-- START DOCUMENT --

Spatial Reasoning book
Is the GIS Cart in Front of the Horse? — discusses driving forces, trends and forecasts in contemporary GIS from the perspective of modeling interrelationships among mapped variables
Explore a New Spatial Paradigm — discusses the movement from mapping and spatial inventories by technologists to spatial reasoning and dialog involving enlightened users in development of solutions to complex spatial problems
(GeoWorld, July 1996)
What began in the 1960s as a cartographer's tool has evolved into a revolution in many disciplines. General users have become more directly engaged with GIS technology, radically changing the nature of GIS applications. Early uses emphasized mapping and spatial database management. Increasingly, applications have moved to modeling the interrelationships among mapped variables. Most of these applications have involved cartographic modeling, which employs GIS operations to mimic manual map processing techniques, such as map reclassification, overlay, and simple buffering around features. The new wave of applications concentrates on spatial modeling, employing spatial statistics and advanced analytical operations. The spatial modeling approaches can be grouped into three broad categories: data mining, predictive modeling, and dynamic simulation.

-- END DOCUMENT --

_TASKS_
(a) Copy out the passage of the Spatial Reasoning excerpt that begins at the words "What began in" and stops after "and dynamic simulation.".
(b) According to the Spatial Reasoning excerpt, what three broad categories can spatial modeling approaches be grouped into?
The data that follows has no connection to the Spatial Reasoning excerpt.

-- START GIVEN INFORMATION --

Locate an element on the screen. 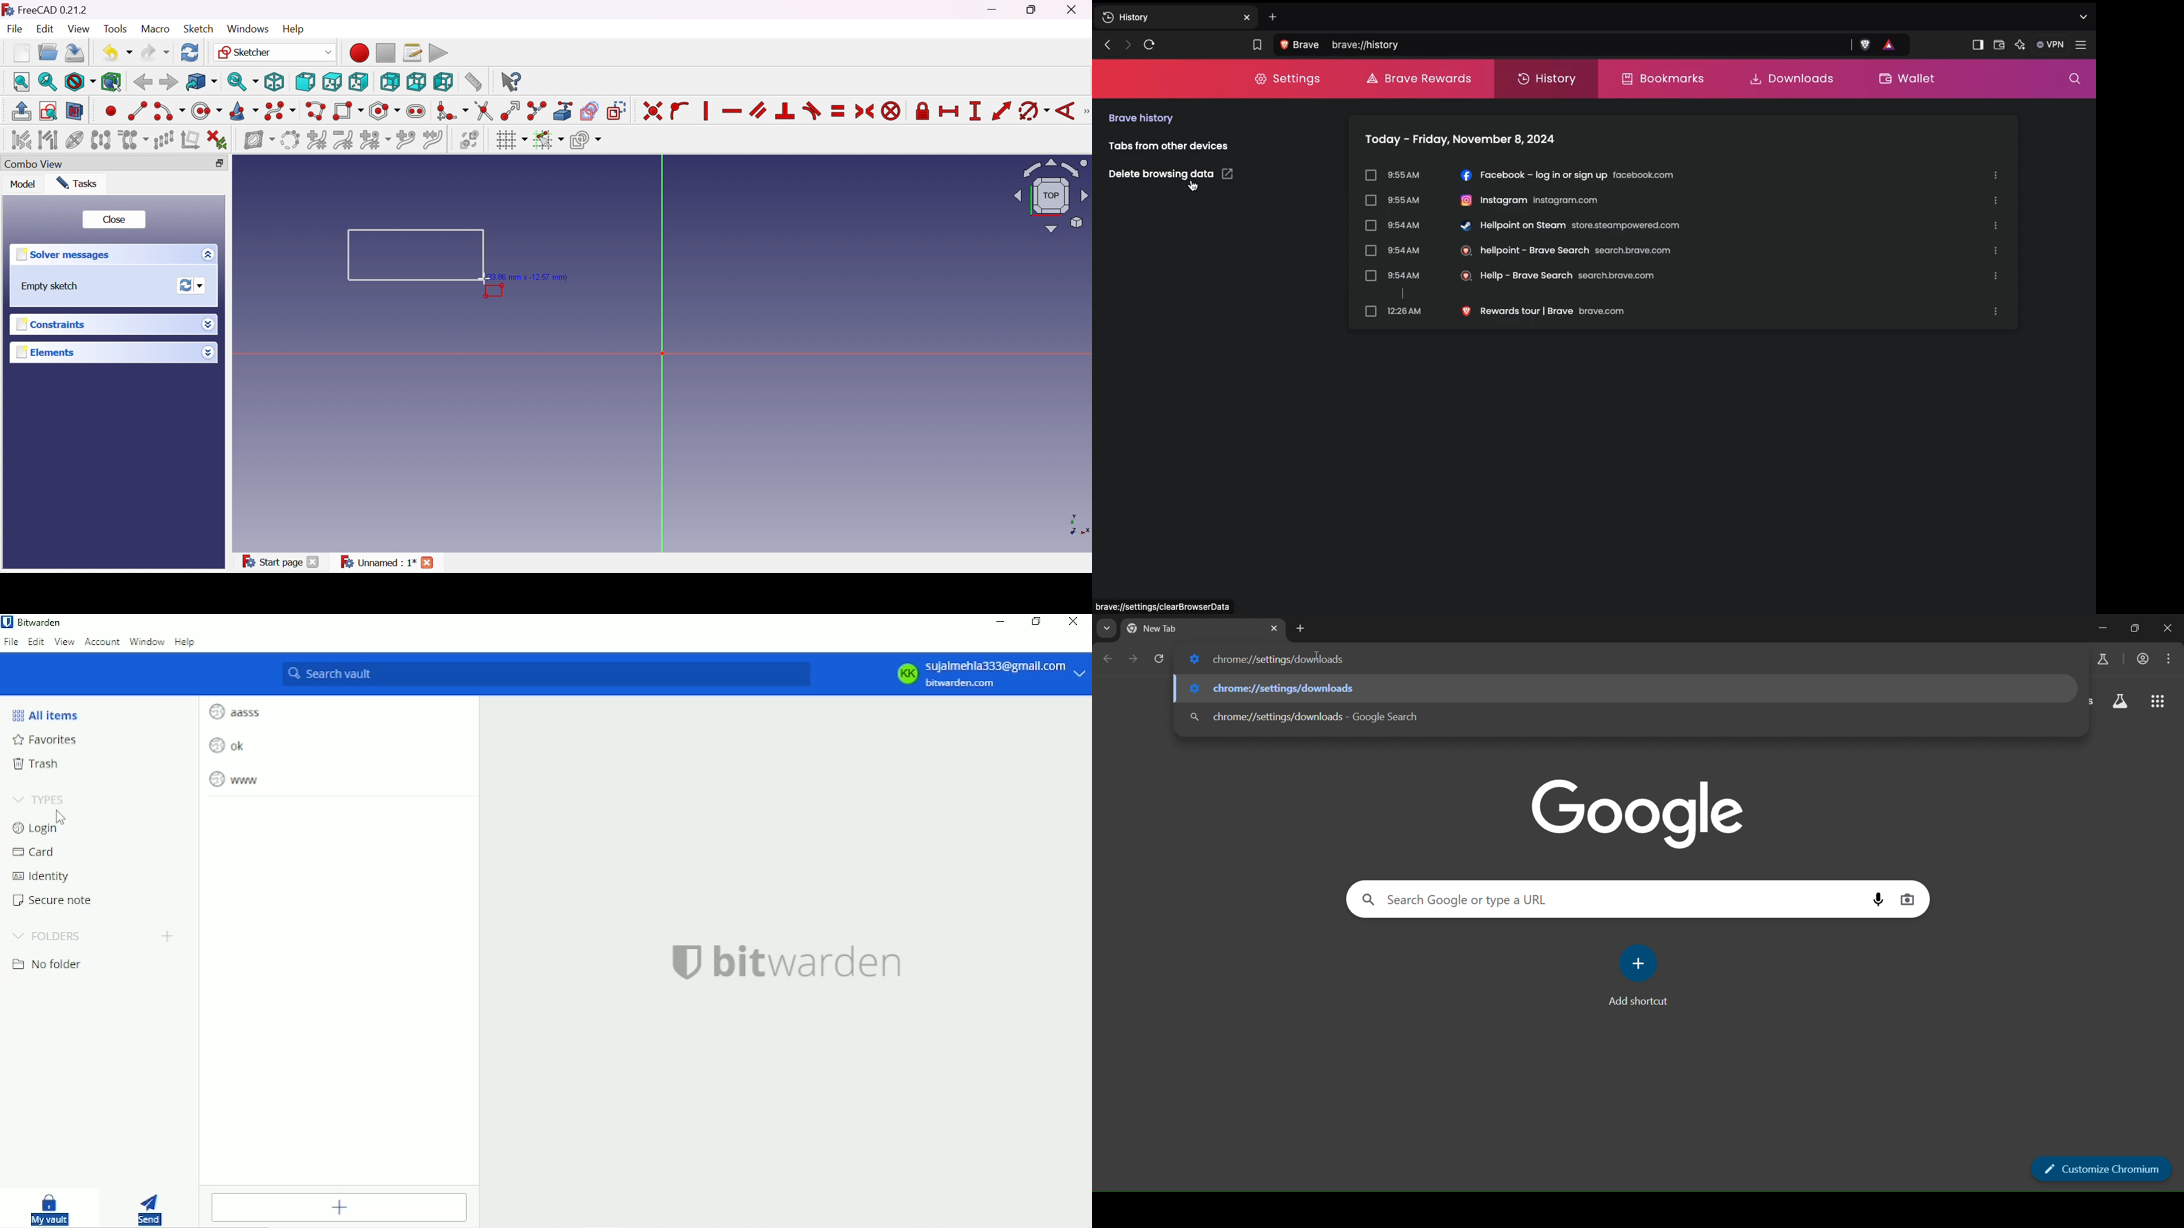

-- END GIVEN INFORMATION --

_THE REPLIES_
(a)
What began in the 1960s as a cartographer's tool has evolved into a revolution in many disciplines. General users have become more directly engaged with GIS technology, radically changing the nature of GIS applications. Early uses emphasized mapping and spatial database management. Increasingly, applications have moved to modeling the interrelationships among mapped variables. Most of these applications have involved cartographic modeling, which employs GIS operations to mimic manual map processing techniques, such as map reclassification, overlay, and simple buffering around features. The new wave of applications concentrates on spatial modeling, employing spatial statistics and advanced analytical operations. The spatial modeling approaches can be grouped into three broad categories: data mining, predictive modeling, and dynamic simulation.

(b) Data mining, predictive modeling, and dynamic simulation.